Posts Tagged ‘Mike Zarin’


February 17, 2013

Where is the Love? 

The City That Abandoned Funky House

Bye bye.  The city’s funky house music days are done.  For a city that is too busy partying, it sure does know how to kill a scene.  Namely, funky house music, the sub-genre of house music.  For those that missed funky house music’s obituary and its home-going service in this city, please, read on.


Our beloved funky house music transitioned to the heavens.  The music that once captured devoted hearts and lifelong fans in this city may be gone but its memories will never be forgotten.


Funky house music was the life of the party.  However, its sound was no one-man show but a contemporary that was influenced by the unexpected.  Its friends; boogie, disco, funk and R n B all contributed to its song.  Vocals, television theme shows and rap lyrics performed its message.    Funky’s love for electronic synthesizers, heavy samples and soulful bass lines defined its character and established its charisma. 

Birthed on Chicago’s North Side during the decade of excess, funky house was one of house music’s many children-ghetto house, juke house and acid house-to birth during the cities electronica renaissance. The noughties secured funky house music’s global popularity thanks, in part, to the westward expansion of Chicago’s house music DJs and America’s rave culture.  Funky hosue music continued its reign throughout the close of the twentieth century and into the early twenty-first century until it retreated into fragmented territories. 

Funky house music lived; edgy, energetically, vibrantly and full of life.  It paid no relevance to playing it safe or ever slowing down.  Its heartbeat pumped at 125 to 130 beats per minute.  Its pulse marched to the beat of its own drum loops of build-ups and breaks downs that resembled a kick-ass rollercoaster ride of drama.  This rollercoaster ride of drama is what kept many of players out dancing all night and playing its song till the wee hours of the morning light.  Much can be said for its demise however, one fact is certain, funky house music was loved.  Its sound is survived by parent house music and siblings, soulful house, and deep house. 


The funeral service schedule: 

Cory Benoit & William Caldwell 9 pm

Silk Wolf 10 pm

Mike Zarin 11 pm

Charles Feelgood 12 am

Cory Benoit & William Caldwell 2am till close


The Funeral Service

Can you hear the music?  When the single frame door with a putrid black paint job opened, an upbeat melody with pronounced four counts announced its presence.  The merry melody escaped captivity.  It blew outdoors where it froze in below freezing temperatures on the coldest night of the year of the snake.   

Up the stairs, “Please Stand By,” pass the lovely money collector, “Hi!!!”, pass the ID checker, “Yes, I’m older than 21” and around the corner…..

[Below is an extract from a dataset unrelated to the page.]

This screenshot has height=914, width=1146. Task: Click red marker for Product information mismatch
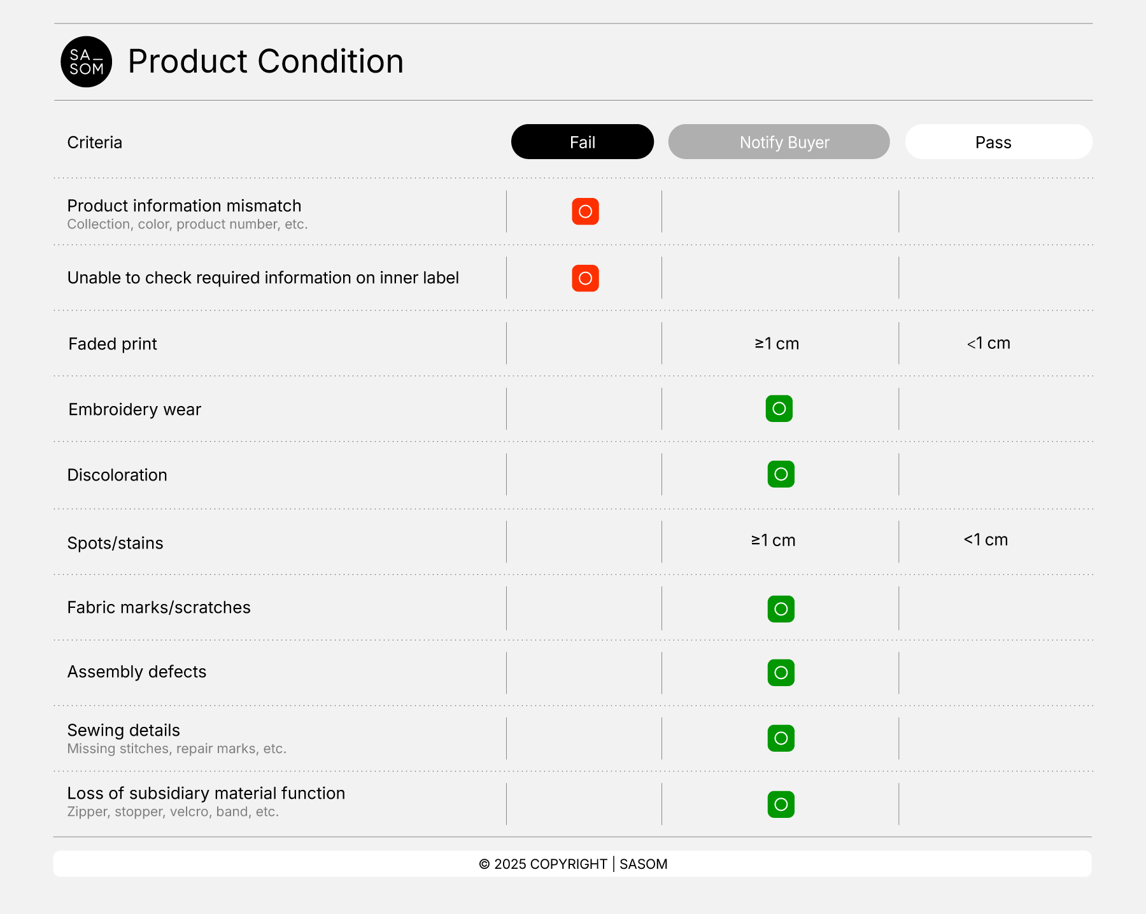pos(585,211)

Startled!?!  The scene appeared to be a funeral that no one bothered to attend.  What happened?  Invites were distributed.  Social media websites visibly  promoted the event.  Yet, the faces of family expected to show played ghost.  The majority of the few faces, present, appeared frighteningly unfamiliar.  Had funky house music a mistress with relatives no one knew?  Damn funeral surprises.  Not surprisingly, the few supporters in attendance were scattered across the room. Only a handful bothered to dance.  A quick head count revealed only twenty bodies on the dance floor.  Throughout the room, the empty pockets of space outnumbered the guests.  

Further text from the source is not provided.